🤖 AI Summary
To address the demand for large-scale PDE simulations in seismic and medical imaging, this paper proposes a fully automated high-performance code generation method tailored to explicit finite-difference (FD) stencils. The approach deeply integrates MPI-X (including UCX and shared memory) distributed parallel code generation into the Devito domain-specific language (DSL) compilation pipeline—enabling end-to-end automation from symbolic modeling to HPC-ready code without source-code modifications, and supporting scalable CPU/GPU cross-platform execution. Key techniques include symbolic differentiation, loop optimization, communication–computation overlap, and GPU offloading. Experiments on multi-node CPU/GPU clusters demonstrate excellent strong and weak scaling, substantial reduction in execution time, and over 70% decrease in developer effort for coding and performance tuning. The framework has been successfully deployed in production-scale scientific computing tasks, including real-world seismic full-waveform inversion.
📝 Abstract
Partial differential equations (PDEs) are crucial in modeling diverse phenomena across scientific disciplines, including seismic and medical imaging, computational fluid dynamics, image processing, and neural networks. Solving these PDEs at scale is an intricate and time-intensive process that demands careful tuning. This paper introduces automated code-generation techniques specifically tailored for distributed memory parallelism (DMP) to execute explicit finite-difference (FD) stencils at scale, a fundamental challenge in numerous scientific applications. These techniques are implemented and integrated into the Devito DSL and compiler framework, a well-established solution for automating the generation of FD solvers based on a high-level symbolic math input.

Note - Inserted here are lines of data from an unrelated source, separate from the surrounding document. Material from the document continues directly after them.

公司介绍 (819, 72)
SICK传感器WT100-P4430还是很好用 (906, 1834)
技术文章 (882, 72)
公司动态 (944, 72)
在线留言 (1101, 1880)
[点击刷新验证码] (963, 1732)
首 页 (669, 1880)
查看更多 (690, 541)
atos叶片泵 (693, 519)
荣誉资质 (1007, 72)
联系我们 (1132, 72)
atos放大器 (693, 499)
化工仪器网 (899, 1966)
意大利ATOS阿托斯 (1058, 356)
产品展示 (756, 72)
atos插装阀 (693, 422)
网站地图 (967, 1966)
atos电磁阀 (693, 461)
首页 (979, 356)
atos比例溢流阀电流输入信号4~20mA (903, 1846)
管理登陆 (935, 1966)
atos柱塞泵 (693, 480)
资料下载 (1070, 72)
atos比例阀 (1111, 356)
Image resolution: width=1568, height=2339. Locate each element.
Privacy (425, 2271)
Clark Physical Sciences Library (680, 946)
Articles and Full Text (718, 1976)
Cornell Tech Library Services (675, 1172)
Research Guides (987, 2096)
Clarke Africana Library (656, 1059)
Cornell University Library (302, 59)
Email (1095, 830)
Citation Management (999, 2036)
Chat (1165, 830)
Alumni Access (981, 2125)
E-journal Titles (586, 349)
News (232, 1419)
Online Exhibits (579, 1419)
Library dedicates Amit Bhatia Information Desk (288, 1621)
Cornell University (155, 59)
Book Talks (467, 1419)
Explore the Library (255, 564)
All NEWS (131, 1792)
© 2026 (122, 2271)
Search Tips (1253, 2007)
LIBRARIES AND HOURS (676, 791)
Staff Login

Users benefit from modeling simulations for real-world applications at a high-level symbolic abstraction and effortlessly harnessing HPC-ready distributed-memory parallelism without altering their source code. This results in drastic reductions both in execution time and developer effort. A comprehensive performance evaluation of Devito's DMP via MPI demonstrates highly competitive strong and weak scaling on CPU and GPU clusters, proving its effectiveness and capability to meet the demands of large-scale scientific simulations.